• **EXERCISE DETAILS**: Give again, word for word, every line below from the one that has "Toggle Automatyczne sumowanie checkbox" through the one that has "You are a computer-use agent. This", both included, and no others.

= Beginning of Section =

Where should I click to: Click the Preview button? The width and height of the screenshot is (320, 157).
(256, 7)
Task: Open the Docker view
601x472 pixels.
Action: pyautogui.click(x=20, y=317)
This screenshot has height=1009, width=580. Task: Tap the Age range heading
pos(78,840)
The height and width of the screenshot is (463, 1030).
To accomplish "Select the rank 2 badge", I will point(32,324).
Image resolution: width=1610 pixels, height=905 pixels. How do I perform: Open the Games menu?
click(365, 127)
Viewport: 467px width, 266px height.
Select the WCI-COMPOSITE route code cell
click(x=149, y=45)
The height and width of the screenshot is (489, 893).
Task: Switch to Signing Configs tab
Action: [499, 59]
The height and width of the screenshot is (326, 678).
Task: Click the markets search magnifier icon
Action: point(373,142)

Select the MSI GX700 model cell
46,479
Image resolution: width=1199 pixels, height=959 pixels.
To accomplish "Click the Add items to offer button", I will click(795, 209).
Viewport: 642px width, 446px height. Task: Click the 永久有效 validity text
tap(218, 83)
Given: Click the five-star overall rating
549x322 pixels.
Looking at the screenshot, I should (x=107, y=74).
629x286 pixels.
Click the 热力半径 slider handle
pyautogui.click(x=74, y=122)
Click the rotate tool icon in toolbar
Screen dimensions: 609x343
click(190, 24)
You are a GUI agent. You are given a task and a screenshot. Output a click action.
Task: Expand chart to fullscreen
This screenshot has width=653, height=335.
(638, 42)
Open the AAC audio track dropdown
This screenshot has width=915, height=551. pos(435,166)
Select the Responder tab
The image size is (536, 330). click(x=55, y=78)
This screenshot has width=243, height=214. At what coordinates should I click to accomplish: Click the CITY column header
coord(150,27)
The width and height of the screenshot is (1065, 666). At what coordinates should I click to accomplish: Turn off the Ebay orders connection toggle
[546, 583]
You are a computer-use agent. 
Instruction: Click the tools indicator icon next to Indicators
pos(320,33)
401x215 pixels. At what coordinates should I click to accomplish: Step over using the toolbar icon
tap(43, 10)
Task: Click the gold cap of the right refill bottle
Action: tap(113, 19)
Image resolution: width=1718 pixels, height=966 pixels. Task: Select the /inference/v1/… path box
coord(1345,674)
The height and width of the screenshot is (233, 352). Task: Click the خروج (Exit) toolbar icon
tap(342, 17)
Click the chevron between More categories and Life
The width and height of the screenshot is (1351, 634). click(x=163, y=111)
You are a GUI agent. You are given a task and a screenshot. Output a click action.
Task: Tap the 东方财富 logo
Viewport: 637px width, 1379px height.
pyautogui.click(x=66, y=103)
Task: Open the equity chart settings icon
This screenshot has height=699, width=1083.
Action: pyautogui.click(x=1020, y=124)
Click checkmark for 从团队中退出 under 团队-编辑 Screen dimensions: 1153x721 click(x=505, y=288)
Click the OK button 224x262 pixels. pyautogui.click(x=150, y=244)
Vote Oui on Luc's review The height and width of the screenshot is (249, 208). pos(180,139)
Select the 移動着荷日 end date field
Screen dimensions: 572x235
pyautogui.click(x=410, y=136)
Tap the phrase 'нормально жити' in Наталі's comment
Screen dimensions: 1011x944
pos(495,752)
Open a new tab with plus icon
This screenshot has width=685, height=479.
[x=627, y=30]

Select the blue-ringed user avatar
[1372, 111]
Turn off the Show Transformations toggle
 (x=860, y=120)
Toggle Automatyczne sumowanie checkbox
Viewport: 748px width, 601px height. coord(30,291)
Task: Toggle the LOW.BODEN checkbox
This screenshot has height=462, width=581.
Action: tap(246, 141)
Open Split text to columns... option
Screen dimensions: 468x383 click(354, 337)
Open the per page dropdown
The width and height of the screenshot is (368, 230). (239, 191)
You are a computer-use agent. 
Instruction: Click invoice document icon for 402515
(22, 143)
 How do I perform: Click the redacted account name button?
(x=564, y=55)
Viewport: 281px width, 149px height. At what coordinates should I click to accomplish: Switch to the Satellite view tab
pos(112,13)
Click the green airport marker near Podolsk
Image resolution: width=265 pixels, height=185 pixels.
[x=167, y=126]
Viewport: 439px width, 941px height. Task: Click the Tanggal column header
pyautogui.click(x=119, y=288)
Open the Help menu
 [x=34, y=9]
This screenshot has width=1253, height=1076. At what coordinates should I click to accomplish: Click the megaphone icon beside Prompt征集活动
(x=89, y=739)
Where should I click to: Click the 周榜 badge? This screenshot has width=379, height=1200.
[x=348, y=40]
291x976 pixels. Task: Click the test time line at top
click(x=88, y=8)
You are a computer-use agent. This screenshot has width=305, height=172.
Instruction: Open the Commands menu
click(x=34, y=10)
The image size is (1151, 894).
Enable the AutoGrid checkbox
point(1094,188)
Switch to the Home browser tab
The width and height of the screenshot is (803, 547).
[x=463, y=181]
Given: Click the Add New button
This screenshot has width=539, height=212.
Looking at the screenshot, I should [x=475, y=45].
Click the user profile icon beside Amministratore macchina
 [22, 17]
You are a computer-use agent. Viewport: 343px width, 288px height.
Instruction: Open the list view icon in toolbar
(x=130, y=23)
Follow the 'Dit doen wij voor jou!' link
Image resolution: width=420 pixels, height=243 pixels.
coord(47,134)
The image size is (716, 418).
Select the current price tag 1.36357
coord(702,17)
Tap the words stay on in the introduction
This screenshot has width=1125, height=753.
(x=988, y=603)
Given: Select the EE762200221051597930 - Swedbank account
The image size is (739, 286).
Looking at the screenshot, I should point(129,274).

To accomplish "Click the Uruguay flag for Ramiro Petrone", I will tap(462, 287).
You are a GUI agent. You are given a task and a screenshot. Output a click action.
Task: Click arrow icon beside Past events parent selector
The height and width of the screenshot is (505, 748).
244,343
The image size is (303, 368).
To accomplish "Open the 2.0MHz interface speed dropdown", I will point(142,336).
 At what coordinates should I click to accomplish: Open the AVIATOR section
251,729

= End of Section =

• **OUTPUT OF THE TASK**:
Toggle Automatyczne sumowanie checkbox
Viewport: 748px width, 601px height. coord(30,291)
Task: Toggle the LOW.BODEN checkbox
This screenshot has height=462, width=581.
Action: tap(246, 141)
Open Split text to columns... option
Screen dimensions: 468x383 click(354, 337)
Open the per page dropdown
The width and height of the screenshot is (368, 230). (239, 191)
You are a computer-use agent. 
Instruction: Click invoice document icon for 402515
(22, 143)
 How do I perform: Click the redacted account name button?
(x=564, y=55)
Viewport: 281px width, 149px height. At what coordinates should I click to accomplish: Switch to the Satellite view tab
pos(112,13)
Click the green airport marker near Podolsk
Image resolution: width=265 pixels, height=185 pixels.
[x=167, y=126]
Viewport: 439px width, 941px height. Task: Click the Tanggal column header
pyautogui.click(x=119, y=288)
Open the Help menu
 [x=34, y=9]
This screenshot has width=1253, height=1076. At what coordinates should I click to accomplish: Click the megaphone icon beside Prompt征集活动
(x=89, y=739)
Where should I click to: Click the 周榜 badge? This screenshot has width=379, height=1200.
[x=348, y=40]
291x976 pixels. Task: Click the test time line at top
click(x=88, y=8)
You are a computer-use agent. This screenshot has width=305, height=172.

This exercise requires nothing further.